◆ Given request
Recast the records as a Markdown table with the columns Row and Line, numbering each line and leaving out blank lines. Begin at the start of the records and stop after the line that contains "tap(1315, 214)".

(Dataset records)
<<<<

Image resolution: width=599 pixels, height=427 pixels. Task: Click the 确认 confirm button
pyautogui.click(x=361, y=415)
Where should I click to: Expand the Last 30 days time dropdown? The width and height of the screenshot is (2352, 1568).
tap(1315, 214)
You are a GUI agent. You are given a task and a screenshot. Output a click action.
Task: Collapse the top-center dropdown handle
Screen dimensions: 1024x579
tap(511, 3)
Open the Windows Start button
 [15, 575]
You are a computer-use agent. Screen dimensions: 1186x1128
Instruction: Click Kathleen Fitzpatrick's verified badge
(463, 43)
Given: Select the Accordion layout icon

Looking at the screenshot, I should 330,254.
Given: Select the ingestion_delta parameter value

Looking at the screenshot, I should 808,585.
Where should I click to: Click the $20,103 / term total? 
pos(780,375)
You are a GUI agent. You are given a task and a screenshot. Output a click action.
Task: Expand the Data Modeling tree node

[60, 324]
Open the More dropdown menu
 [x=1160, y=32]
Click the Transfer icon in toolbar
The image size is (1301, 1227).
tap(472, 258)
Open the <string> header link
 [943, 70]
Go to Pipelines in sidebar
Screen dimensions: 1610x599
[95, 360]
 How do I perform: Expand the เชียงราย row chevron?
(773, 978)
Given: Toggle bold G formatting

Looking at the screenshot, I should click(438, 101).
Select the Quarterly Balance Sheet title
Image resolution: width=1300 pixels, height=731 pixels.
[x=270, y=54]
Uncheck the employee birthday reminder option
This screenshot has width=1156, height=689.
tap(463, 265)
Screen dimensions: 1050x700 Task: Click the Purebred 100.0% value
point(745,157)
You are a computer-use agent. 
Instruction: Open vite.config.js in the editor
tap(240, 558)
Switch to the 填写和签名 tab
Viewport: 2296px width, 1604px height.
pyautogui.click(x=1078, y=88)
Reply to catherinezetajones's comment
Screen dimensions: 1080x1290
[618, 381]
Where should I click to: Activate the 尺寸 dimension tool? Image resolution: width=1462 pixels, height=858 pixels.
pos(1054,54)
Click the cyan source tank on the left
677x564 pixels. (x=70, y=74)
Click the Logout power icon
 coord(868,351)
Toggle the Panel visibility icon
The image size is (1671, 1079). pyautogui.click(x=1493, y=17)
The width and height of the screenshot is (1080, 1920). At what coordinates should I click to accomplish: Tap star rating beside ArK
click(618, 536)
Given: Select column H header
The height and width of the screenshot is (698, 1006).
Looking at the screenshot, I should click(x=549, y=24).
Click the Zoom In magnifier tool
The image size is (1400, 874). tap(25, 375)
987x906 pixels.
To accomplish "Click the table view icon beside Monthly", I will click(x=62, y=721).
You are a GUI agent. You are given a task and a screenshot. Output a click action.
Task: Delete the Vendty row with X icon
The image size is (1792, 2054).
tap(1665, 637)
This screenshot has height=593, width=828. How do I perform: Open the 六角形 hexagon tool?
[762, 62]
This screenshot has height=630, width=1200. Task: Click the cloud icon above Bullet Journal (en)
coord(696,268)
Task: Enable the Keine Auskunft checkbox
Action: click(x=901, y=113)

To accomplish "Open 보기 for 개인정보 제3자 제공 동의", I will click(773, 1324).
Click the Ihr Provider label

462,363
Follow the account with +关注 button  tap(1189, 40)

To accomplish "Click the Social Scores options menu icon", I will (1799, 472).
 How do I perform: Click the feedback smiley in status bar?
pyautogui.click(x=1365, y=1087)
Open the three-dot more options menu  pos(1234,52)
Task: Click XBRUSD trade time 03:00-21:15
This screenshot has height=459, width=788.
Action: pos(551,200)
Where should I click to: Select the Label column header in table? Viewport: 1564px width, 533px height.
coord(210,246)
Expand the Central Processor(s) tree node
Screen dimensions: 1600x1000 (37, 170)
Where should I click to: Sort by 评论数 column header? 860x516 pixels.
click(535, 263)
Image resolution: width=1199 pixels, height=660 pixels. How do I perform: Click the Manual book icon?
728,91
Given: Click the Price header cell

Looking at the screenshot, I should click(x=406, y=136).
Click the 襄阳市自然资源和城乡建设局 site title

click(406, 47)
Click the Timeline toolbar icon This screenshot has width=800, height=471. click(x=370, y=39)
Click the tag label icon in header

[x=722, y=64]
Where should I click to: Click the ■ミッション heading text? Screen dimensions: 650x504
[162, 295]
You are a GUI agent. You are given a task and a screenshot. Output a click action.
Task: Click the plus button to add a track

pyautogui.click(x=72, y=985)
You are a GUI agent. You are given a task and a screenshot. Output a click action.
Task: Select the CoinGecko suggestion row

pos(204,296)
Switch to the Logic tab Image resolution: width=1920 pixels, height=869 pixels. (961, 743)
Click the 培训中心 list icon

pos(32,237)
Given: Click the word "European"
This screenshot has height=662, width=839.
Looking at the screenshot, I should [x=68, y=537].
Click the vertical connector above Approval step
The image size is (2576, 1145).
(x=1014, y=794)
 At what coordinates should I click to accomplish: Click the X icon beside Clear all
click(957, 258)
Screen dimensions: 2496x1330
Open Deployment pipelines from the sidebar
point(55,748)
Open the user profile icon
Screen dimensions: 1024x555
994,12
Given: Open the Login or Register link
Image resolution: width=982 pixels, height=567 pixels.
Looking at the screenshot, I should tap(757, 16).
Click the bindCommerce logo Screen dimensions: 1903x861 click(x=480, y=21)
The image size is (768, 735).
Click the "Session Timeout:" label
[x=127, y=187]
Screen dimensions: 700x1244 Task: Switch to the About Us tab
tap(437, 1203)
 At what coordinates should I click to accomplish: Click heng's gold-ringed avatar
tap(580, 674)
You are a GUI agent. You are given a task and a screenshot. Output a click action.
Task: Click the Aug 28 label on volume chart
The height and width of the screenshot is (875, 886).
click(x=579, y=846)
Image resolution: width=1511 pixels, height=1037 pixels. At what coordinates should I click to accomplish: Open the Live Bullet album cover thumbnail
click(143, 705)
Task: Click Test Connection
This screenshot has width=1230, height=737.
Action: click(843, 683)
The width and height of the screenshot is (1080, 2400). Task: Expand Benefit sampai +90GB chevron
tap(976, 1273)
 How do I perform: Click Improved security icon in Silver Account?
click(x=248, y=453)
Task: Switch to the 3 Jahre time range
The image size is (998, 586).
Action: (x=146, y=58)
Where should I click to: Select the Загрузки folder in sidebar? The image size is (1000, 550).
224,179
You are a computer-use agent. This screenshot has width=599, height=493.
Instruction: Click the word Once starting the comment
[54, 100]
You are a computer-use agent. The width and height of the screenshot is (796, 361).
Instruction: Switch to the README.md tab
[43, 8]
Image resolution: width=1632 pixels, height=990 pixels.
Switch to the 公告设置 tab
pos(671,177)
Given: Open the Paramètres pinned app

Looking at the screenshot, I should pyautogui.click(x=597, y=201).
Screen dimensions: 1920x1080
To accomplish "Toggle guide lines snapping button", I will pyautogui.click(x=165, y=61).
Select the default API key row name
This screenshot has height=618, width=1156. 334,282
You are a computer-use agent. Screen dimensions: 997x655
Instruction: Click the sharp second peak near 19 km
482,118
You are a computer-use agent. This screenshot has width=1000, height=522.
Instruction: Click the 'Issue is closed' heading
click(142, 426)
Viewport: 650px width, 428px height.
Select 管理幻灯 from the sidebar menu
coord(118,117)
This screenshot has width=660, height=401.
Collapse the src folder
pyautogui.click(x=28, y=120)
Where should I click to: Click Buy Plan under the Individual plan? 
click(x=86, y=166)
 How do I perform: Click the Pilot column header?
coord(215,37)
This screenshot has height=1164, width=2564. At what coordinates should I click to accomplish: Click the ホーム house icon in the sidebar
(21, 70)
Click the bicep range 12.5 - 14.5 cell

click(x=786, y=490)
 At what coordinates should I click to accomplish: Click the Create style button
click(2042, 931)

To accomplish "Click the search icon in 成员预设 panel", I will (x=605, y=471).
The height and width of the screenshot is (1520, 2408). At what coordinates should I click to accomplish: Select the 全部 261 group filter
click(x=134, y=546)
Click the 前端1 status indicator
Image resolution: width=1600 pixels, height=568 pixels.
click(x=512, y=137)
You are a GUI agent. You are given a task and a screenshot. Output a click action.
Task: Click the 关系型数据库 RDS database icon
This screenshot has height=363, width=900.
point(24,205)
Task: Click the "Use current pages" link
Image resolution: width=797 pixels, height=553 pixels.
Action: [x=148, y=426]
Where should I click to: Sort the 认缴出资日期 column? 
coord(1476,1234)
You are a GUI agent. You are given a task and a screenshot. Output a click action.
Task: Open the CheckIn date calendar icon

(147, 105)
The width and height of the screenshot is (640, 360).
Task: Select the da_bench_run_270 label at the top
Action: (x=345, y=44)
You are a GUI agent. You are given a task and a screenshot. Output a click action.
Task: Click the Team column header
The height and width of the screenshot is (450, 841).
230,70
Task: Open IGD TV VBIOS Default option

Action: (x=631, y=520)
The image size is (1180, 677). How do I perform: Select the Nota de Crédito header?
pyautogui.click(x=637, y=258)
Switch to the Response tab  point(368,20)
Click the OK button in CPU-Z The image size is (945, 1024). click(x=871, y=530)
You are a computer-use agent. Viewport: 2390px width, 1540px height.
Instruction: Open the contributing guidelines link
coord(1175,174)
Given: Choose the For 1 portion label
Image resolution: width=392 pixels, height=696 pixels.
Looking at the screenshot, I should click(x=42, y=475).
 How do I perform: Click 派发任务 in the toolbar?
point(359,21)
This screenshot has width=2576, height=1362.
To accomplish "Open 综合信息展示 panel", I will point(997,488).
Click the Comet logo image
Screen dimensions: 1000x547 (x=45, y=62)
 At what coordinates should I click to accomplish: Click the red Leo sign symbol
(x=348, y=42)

>>>>

◆ Task answer
| Row | Line |
|---|---|
| 1 | Image resolution: width=599 pixels, height=427 pixels. Task: Click the 确认 confirm button |
| 2 | pyautogui.click(x=361, y=415) |
| 3 | Where should I click to: Expand the Last 30 days time dropdown? The width and height of the screenshot is (2352, 1568). |
| 4 | tap(1315, 214) |